At about the same time as the incident described above, I was talking to a good friend of mine who had recently had a conversion experience. He was rightly interested in the subject of tongue-speaking since he was beginning to attend meetings of a Catholic charismatic community. I suggested that we go through the Book of Acts together to look for any tell-tale signs that happened immediately after a person became converted. He felt that tongue-speaking would probably be the common factor while I, as a life-long member of independent Christian church congregations, hoped to demonstrate to him that baptism was the first act of a new believer. We were both a little surprised by the results.
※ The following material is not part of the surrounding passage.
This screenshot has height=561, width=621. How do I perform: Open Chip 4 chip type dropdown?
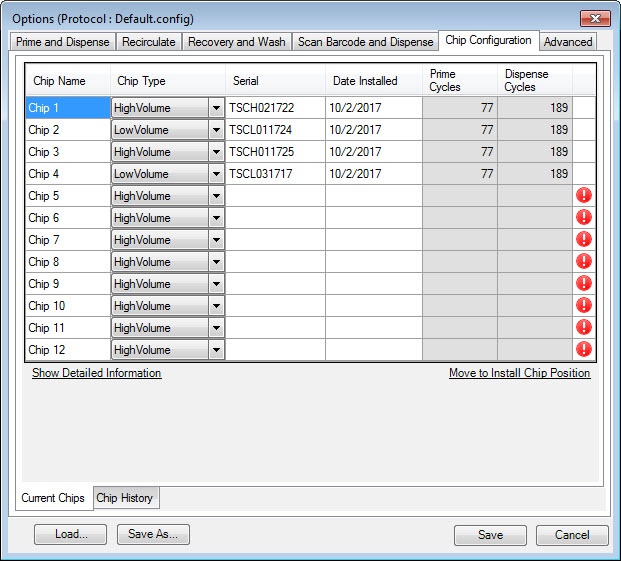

In the first place, we could only find two definite occasions on which tongue-speaking occurred and was viewed as a sign of genuine conversion. Both of these marked the outreach of the gospel to a brand new people group, and in both cases apostles were present as witnesses to the validity of those conversions. The first case is described in Acts 10 when the Gentile godfearer Cornelius and his family heard the Gospel and responded to it. They began speaking in tongues, which caused Peter to say to his Jewish-Christian companions, “Can anyone withhold the water for baptizing these people who have received the Holy Spirit just as we have?” Later, as narrated in Acts 11, Peter tells those in the Jerusalem church about what happened, in nearly the same words that he used earlier. They receive the news with joy as a sign that even the Gentiles had received new life (v. 18).

The other occasion involved the conversion of twelve followers of John the Baptist who had been baptized as a sign of repentance but knew nothing about the Holy Spirit. In this case, it was Apollos and Paul who ministered to them by sharing the gospel (see Acts 19:1-7). After their baptism, Paul laid hands on them and they began to speak in tongues and to prophesy.

Thus, as far as I was able to determine, the specific references to new believers speaking in tongues right after conversion are limited to those two times. By contrast, references to believers' baptism directly associated with conversion events are more numerous, even if they are not specifically mentioned in all cases. 

The new insight we obtained upon going through Acts is that a third “sign” appears a surprising number of times after conversion – everyone sat down to eat. I have yet to hear of a church that treated hunger pangs as a tell-tale sign of true salvation, but I would not be totally surprised to learn of one in the future.